▸ **WORK INSTRUCTIONS**: Your answer should consist of each line below that contains the string "Identify".

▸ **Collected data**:
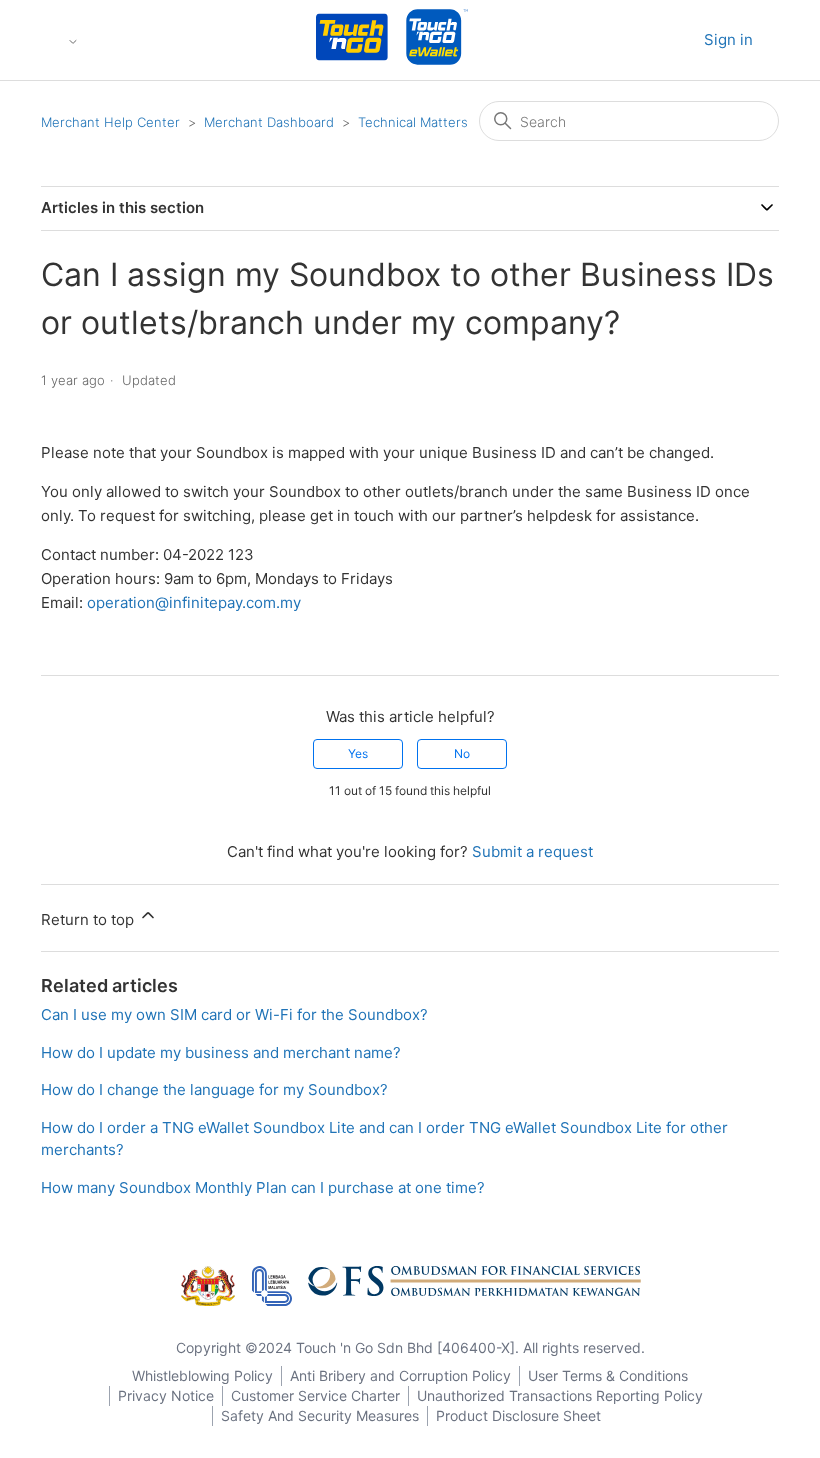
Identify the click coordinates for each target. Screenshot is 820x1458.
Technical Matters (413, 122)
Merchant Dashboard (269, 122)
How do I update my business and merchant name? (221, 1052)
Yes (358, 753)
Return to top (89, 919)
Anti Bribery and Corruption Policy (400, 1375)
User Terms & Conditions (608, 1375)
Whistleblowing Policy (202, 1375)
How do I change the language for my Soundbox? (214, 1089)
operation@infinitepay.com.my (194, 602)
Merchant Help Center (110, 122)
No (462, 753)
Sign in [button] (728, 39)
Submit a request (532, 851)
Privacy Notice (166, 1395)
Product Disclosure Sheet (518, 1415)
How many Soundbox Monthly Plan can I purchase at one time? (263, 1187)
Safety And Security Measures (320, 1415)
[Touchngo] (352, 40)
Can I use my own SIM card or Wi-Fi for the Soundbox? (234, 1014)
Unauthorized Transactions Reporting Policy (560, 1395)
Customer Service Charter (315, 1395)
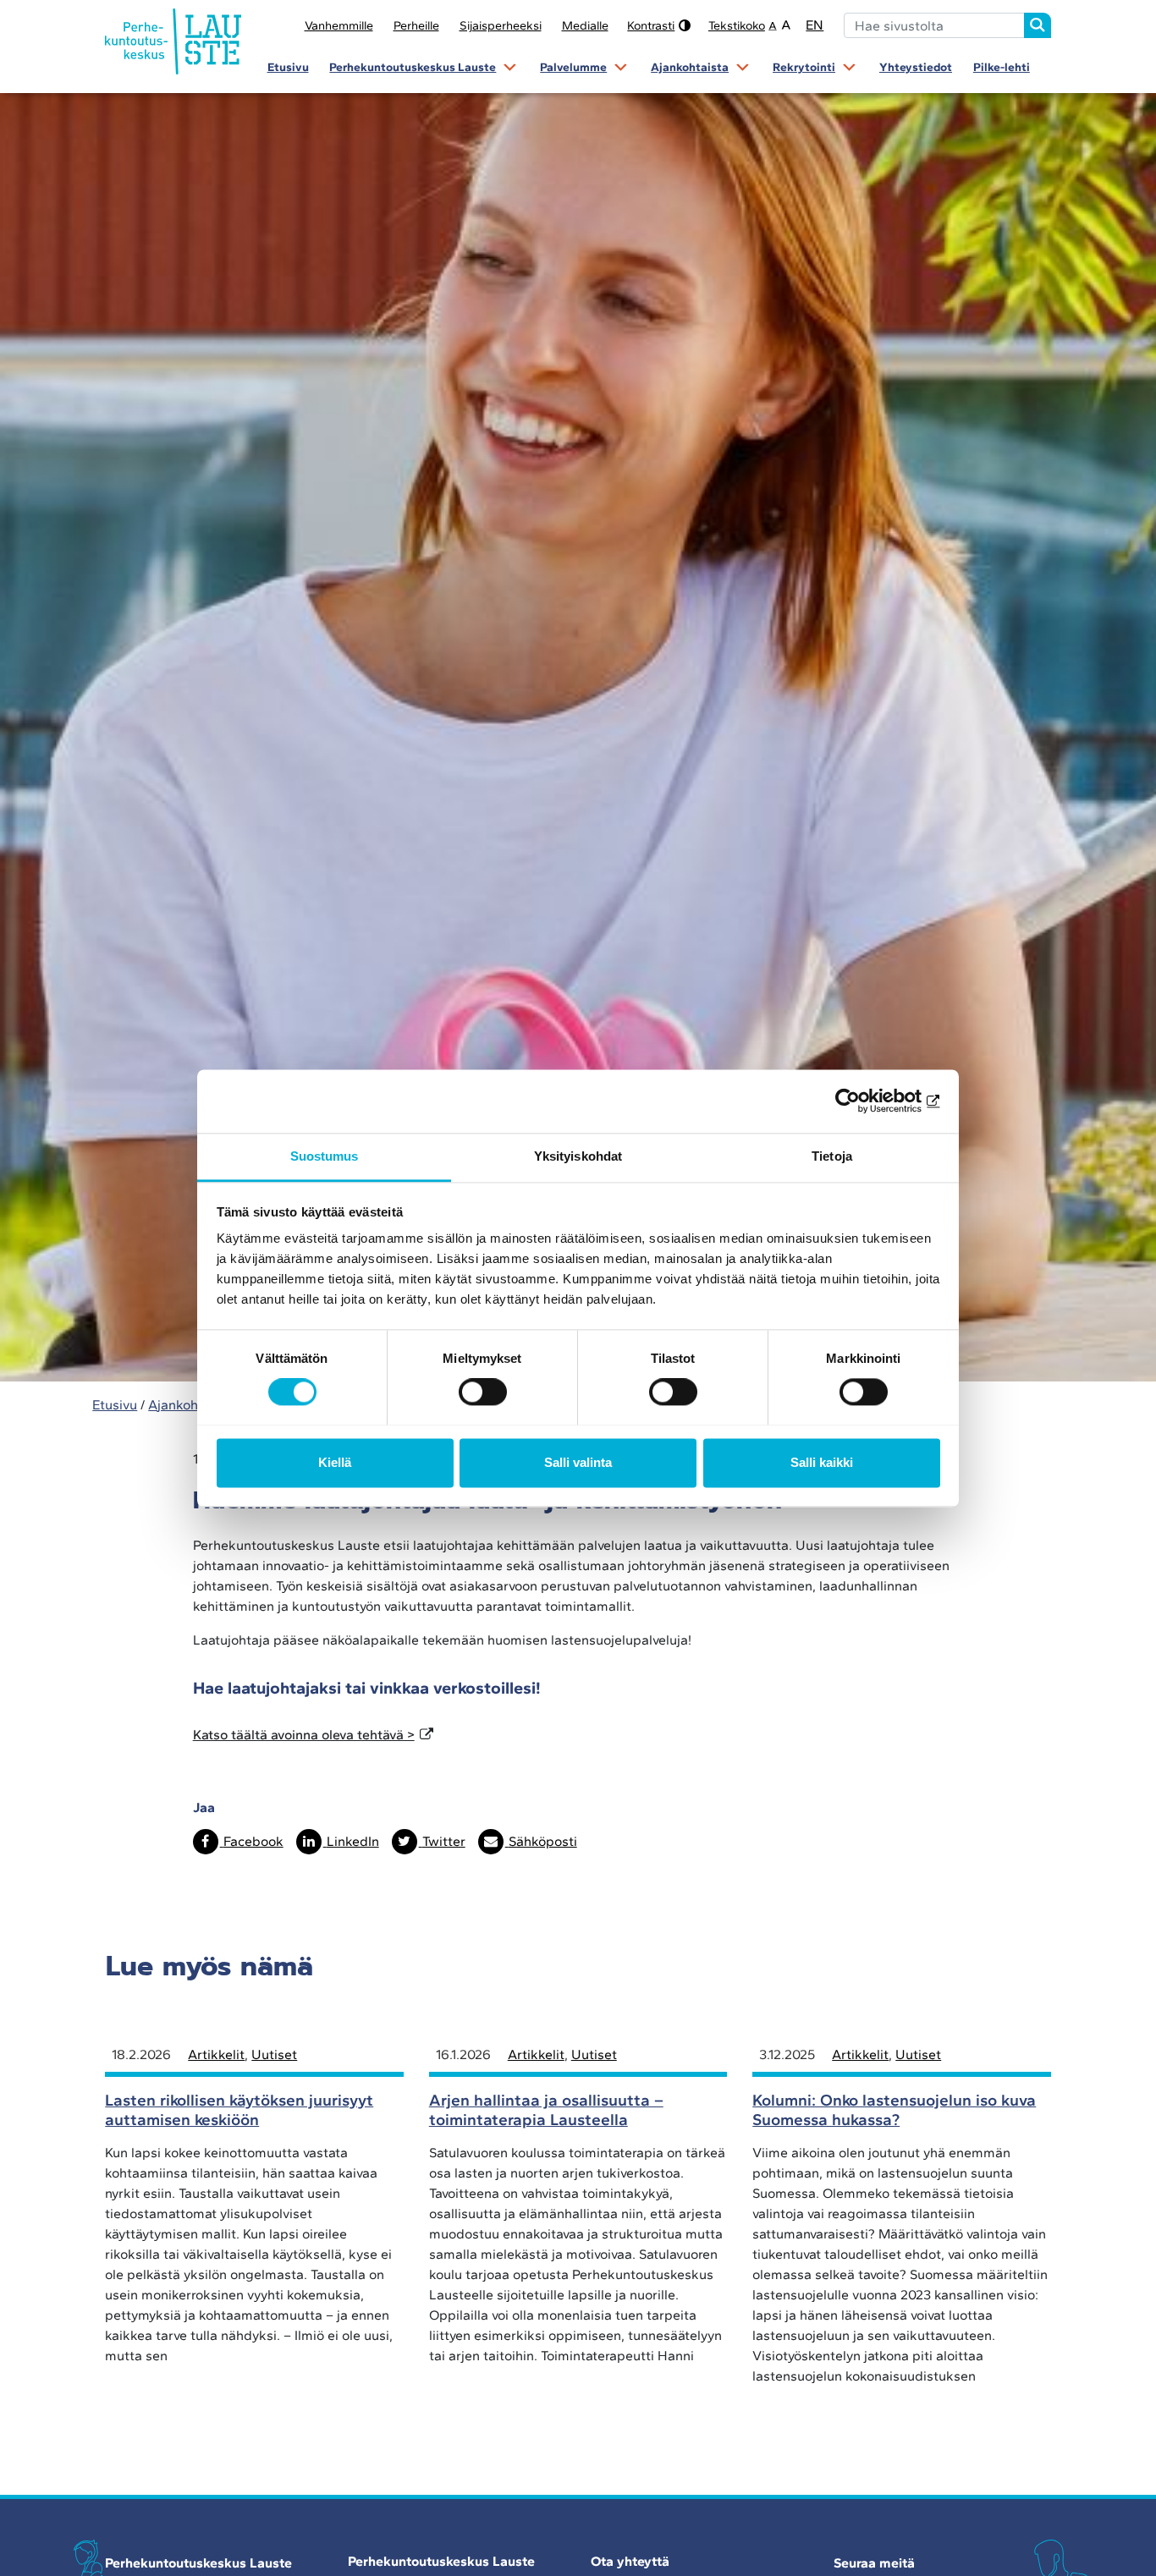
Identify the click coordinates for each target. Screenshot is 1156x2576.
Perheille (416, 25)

▸ **YOUR RESPONSE**:
Identify the click coordinates for each target. Screenshot is 820x1458.
Identify the click coordinates for each target. Screenshot is 1156x2576.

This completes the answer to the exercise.